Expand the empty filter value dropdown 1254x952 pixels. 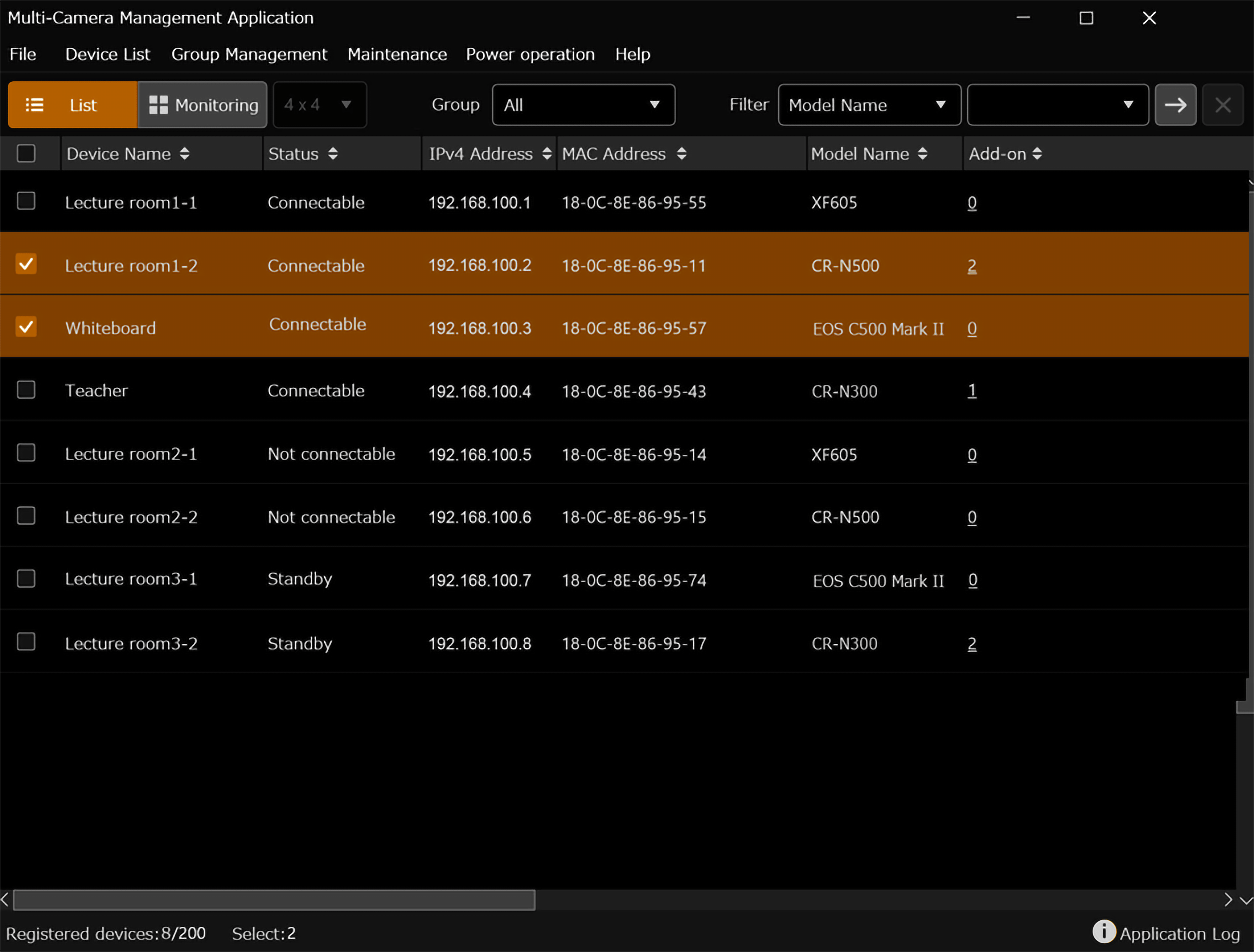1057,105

☆ ☆ ☆

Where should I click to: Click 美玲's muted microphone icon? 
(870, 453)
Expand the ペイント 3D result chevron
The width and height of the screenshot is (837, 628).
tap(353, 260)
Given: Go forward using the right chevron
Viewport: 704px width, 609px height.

☆ ☆ ☆

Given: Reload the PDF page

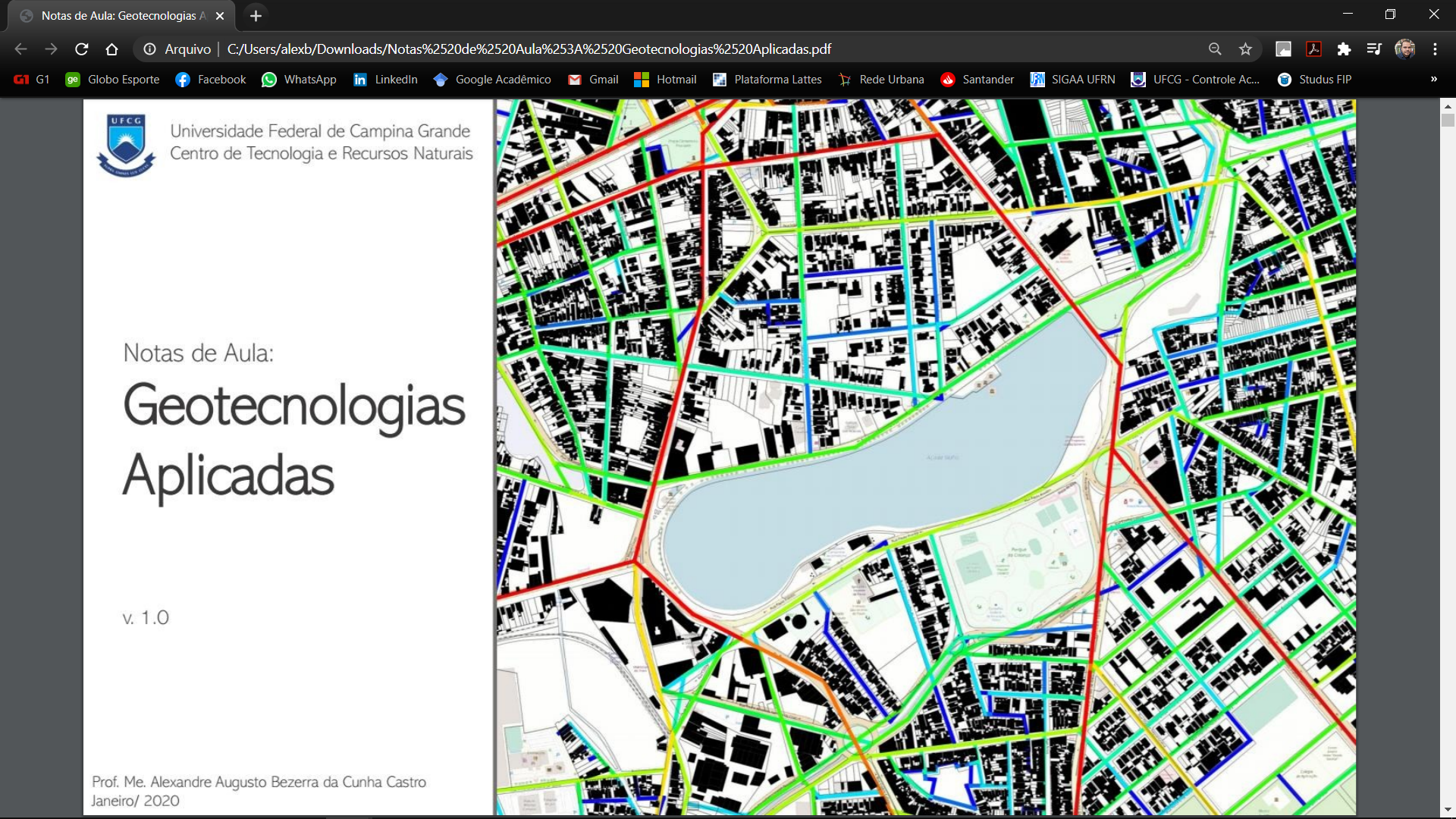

☆ ☆ ☆

Copy out the data from the line containing "Where should I" through the line containing "Viewport: 704px width, 609px height.", with no changes.

Where should I click to: Click 美玲's muted microphone icon? 
(870, 453)
Expand the ペイント 3D result chevron
The width and height of the screenshot is (837, 628).
tap(353, 260)
Given: Go forward using the right chevron
Viewport: 704px width, 609px height.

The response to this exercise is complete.